For starters, here's a bad listing photo. I'm trying to sell you some spools of old military wire. Booooring, right? Well, when you look at that picture, it sure is. It's dark, gloomy, and well, just a bunch of old wire.
The next picture, however, has a really bright, cheery color to it, so maybe you'll give my ol' wire a second glance, or maybe not because really, it's still just a few spools of old wire. With a few tweaks in a photo editing program, I've brightened it, cropped it so that it's centered and even on all edges, and deepened the color a bit to make it really pop.

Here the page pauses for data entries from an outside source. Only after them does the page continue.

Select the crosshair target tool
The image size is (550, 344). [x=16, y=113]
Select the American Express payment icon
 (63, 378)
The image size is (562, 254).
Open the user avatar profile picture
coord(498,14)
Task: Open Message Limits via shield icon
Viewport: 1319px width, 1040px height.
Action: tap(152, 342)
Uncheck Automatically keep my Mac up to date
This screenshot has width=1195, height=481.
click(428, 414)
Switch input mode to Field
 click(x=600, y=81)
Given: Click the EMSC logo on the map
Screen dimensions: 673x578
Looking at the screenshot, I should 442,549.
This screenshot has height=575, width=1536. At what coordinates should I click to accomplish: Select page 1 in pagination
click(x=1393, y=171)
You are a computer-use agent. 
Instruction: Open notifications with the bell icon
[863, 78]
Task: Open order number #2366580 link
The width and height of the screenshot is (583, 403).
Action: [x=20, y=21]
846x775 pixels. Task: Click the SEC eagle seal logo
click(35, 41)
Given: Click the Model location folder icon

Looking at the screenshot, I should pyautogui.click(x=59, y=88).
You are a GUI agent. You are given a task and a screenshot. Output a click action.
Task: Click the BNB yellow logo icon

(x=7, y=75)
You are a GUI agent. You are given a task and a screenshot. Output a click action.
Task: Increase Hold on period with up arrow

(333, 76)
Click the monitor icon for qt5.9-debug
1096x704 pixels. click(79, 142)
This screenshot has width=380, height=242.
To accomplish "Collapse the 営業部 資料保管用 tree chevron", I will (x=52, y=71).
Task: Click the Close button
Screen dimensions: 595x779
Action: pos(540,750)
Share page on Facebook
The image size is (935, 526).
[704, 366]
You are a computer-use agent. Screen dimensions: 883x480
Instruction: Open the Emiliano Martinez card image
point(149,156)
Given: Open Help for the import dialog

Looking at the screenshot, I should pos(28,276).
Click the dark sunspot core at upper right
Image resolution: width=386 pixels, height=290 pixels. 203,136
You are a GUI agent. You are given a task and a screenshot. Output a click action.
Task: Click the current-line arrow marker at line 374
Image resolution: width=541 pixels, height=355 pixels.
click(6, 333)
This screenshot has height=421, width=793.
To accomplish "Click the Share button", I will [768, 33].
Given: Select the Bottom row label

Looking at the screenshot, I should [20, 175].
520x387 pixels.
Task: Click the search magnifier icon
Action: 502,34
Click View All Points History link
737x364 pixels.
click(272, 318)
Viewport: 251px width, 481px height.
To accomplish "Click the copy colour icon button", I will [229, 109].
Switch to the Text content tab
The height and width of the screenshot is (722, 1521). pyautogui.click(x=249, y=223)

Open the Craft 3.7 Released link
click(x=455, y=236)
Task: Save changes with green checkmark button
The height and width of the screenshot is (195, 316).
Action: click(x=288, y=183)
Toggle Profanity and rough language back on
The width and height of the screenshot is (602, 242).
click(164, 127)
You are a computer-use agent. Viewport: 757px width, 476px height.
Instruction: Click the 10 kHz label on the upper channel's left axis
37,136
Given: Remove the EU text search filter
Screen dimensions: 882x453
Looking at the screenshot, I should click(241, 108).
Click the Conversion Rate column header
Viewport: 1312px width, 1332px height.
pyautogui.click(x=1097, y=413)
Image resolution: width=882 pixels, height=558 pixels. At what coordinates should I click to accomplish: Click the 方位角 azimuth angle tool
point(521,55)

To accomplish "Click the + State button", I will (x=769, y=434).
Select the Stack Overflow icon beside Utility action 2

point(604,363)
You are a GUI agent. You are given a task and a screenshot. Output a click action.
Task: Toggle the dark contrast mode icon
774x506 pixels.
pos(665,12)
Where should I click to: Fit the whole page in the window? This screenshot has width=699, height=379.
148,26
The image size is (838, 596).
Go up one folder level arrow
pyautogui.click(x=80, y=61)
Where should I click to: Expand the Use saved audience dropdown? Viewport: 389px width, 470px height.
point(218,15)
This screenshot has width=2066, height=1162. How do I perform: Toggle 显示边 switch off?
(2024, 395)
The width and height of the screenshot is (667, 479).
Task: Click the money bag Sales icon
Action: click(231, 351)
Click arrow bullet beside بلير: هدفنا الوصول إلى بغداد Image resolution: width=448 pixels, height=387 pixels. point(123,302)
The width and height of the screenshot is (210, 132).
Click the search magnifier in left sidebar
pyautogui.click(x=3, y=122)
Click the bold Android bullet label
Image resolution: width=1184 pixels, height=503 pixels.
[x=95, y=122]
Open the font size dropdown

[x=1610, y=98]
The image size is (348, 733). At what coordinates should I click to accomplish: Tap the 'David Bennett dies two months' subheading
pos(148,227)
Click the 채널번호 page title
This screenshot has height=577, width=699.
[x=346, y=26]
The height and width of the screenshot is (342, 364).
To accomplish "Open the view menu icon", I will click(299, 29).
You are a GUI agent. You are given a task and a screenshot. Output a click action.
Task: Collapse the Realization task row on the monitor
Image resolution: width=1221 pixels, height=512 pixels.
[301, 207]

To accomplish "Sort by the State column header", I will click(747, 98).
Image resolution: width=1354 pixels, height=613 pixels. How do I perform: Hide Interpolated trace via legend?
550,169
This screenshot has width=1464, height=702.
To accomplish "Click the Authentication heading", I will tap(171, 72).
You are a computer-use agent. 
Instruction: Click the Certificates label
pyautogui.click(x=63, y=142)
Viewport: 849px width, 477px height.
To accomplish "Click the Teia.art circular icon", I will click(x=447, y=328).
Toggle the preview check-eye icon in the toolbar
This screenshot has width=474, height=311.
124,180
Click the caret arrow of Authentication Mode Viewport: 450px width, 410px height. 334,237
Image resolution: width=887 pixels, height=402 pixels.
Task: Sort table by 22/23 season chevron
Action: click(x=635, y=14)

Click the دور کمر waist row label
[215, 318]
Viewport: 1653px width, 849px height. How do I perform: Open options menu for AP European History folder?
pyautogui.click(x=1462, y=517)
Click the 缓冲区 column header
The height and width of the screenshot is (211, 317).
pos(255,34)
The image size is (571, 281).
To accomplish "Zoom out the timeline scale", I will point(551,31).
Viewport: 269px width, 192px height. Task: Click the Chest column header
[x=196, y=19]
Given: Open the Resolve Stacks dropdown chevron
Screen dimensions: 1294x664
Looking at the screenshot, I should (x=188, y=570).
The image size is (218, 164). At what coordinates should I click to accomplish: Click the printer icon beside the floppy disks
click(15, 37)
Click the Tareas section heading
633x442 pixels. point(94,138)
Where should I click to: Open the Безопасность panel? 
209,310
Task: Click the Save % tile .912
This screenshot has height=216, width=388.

An important thing to consider before you even get to the editing part of the process is staging. You could consider making a lightbox to take your photos in. A lightbox is basically just a big white-sided box with lights clipped or aimed around it to spotlight your subject. This is definitely the way to go for smaller items because you NEVER NEVER want to use flash; it's too harsh and washes out your subject. There's a great (read: cheap & easy!) lightbox tutorial in this Etsy Storque article.
Now I don't have a super nice camera or expensive software, so if you have something like Photoshop, then you're probably way ahead of me anyway. I downloaded the free program Photoscape, which does many of the same things as Photoshop but is very user-friendly and FREE. After some tweaking and playing around with your photos, you'll get the hang of how to fix them up best to work with your camera and computer. As a bonus, since you're probably a blogger, you can also make great photo collages like this and capture screen shots of your treasuries and whatnot like this. You can also try the free software downloads Gimp, Piknik, and Picasa, though I personally can only vouch for Photoscape.
Now, for all those fabulous links I promised:
- Handmade Marketing - This is a very detailed article with market-specific advice from a professional photographer.
- Etsy Forum Thread - Learn from the trial-and-error experience of a fellow Etsyian.
- Associated Content - This one sort of just rehashes what I've already mentioned, but it's a concise, easy read if you're in a hurry.